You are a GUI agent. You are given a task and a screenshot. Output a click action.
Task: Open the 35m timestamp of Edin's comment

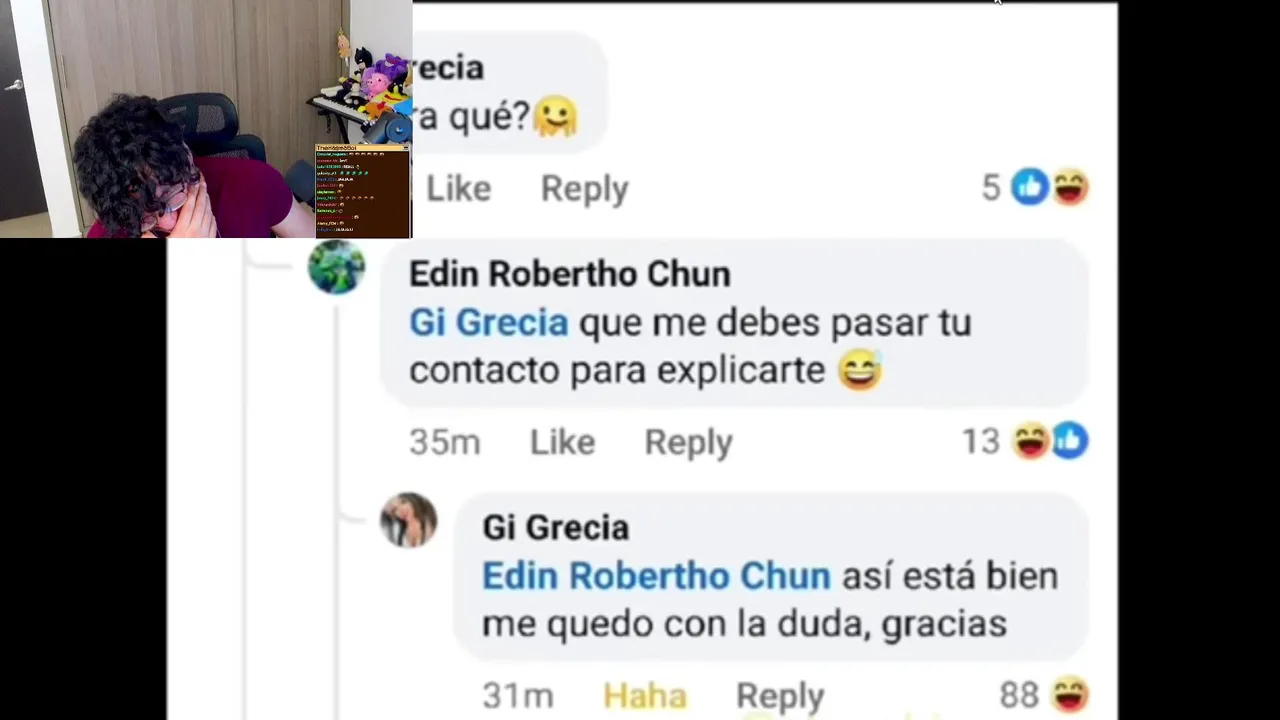coord(444,442)
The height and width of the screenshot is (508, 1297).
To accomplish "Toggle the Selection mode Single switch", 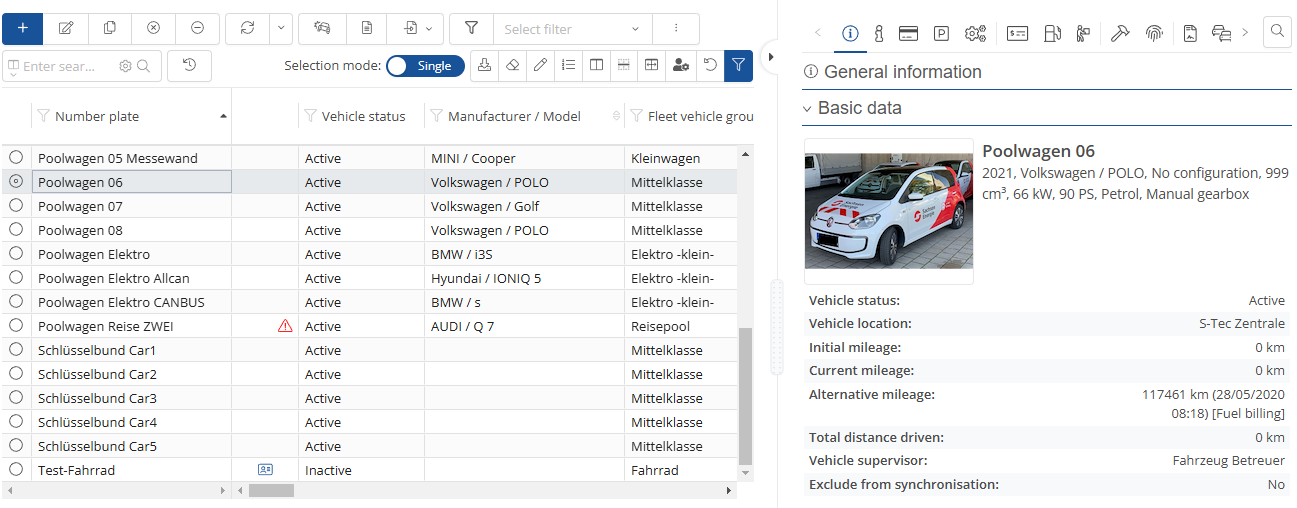I will tap(425, 66).
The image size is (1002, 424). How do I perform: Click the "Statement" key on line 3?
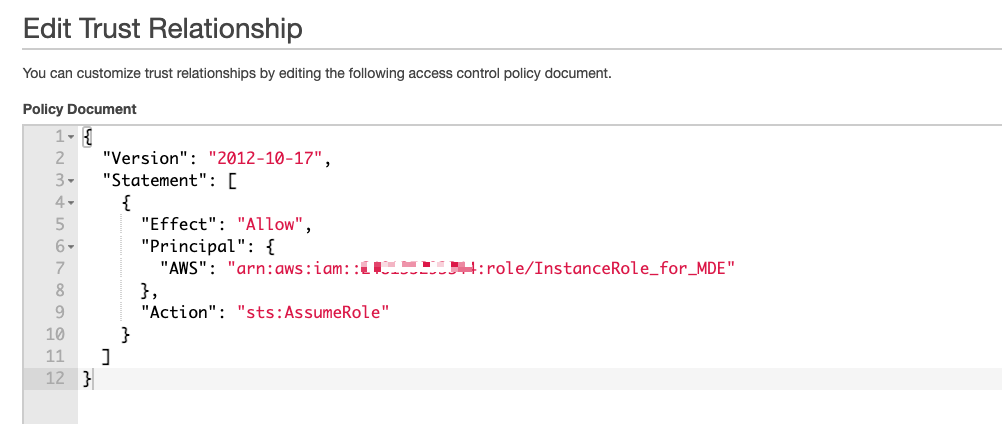tap(153, 181)
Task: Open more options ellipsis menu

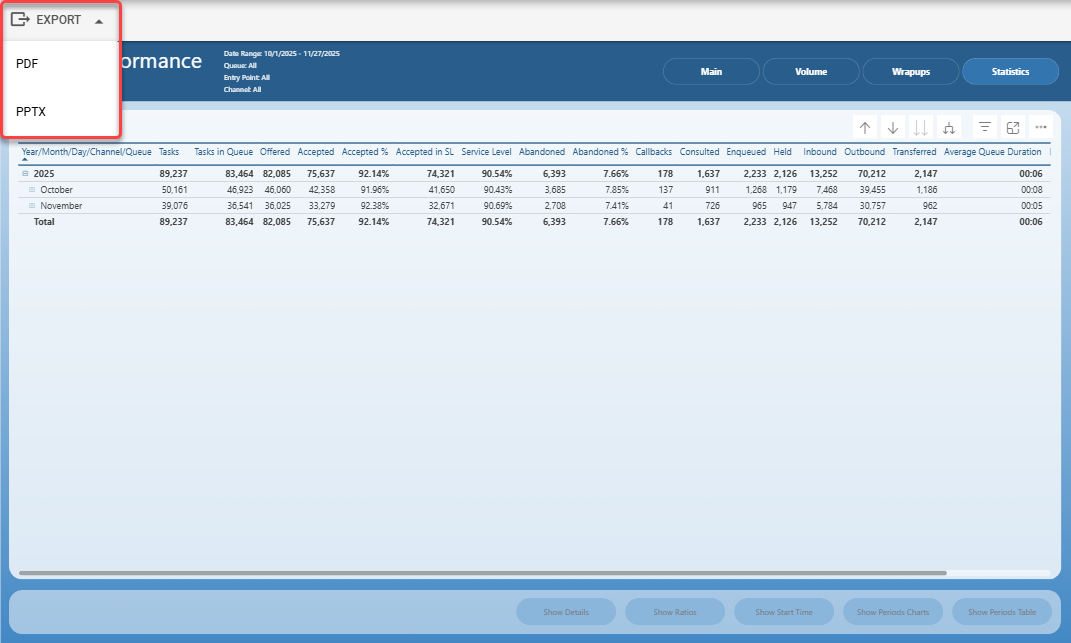Action: tap(1041, 127)
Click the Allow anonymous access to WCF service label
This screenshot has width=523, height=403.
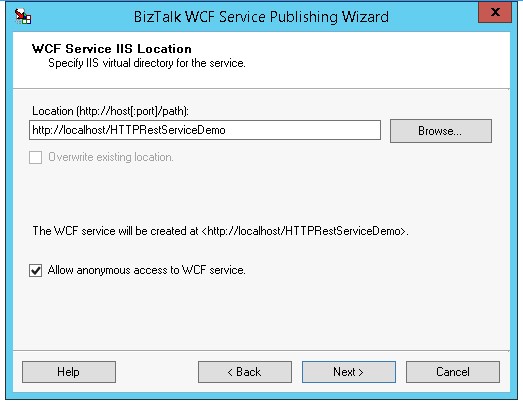[146, 270]
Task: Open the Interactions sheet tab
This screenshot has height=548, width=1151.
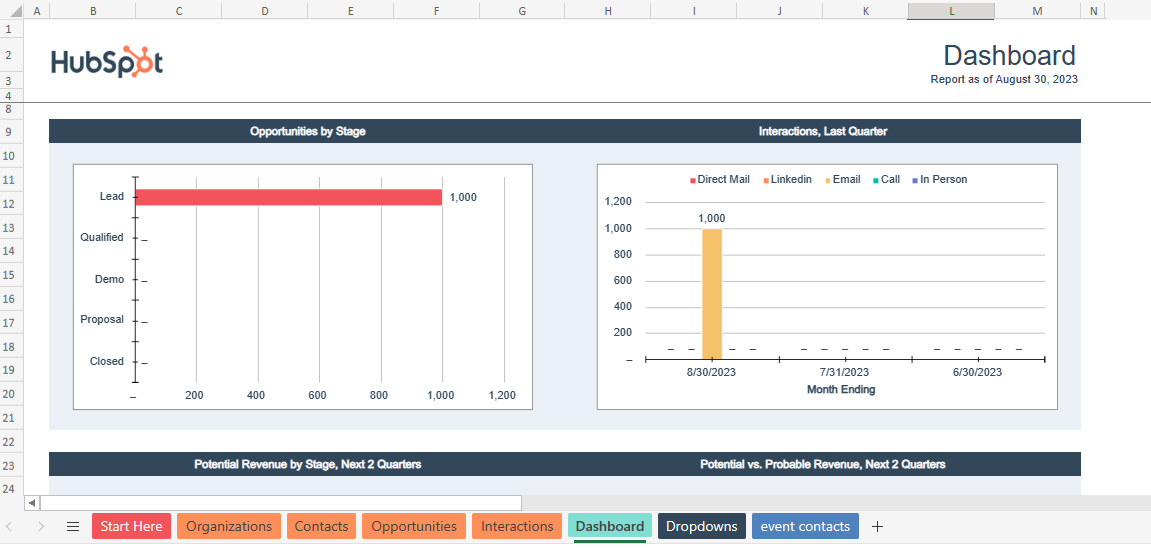Action: point(517,527)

══════════════════════════════

## INSTRUCTIONS FOR THE TASK
Only the lines from the one containing "This screenshot has width=523, height=403." through the final line of the records should be transcribed, exactly and with no pictures.

## RESULT FOR THIS TASK
This screenshot has width=523, height=403.
[146, 270]
Task: Open the Interactions sheet tab
This screenshot has height=548, width=1151.
Action: point(517,527)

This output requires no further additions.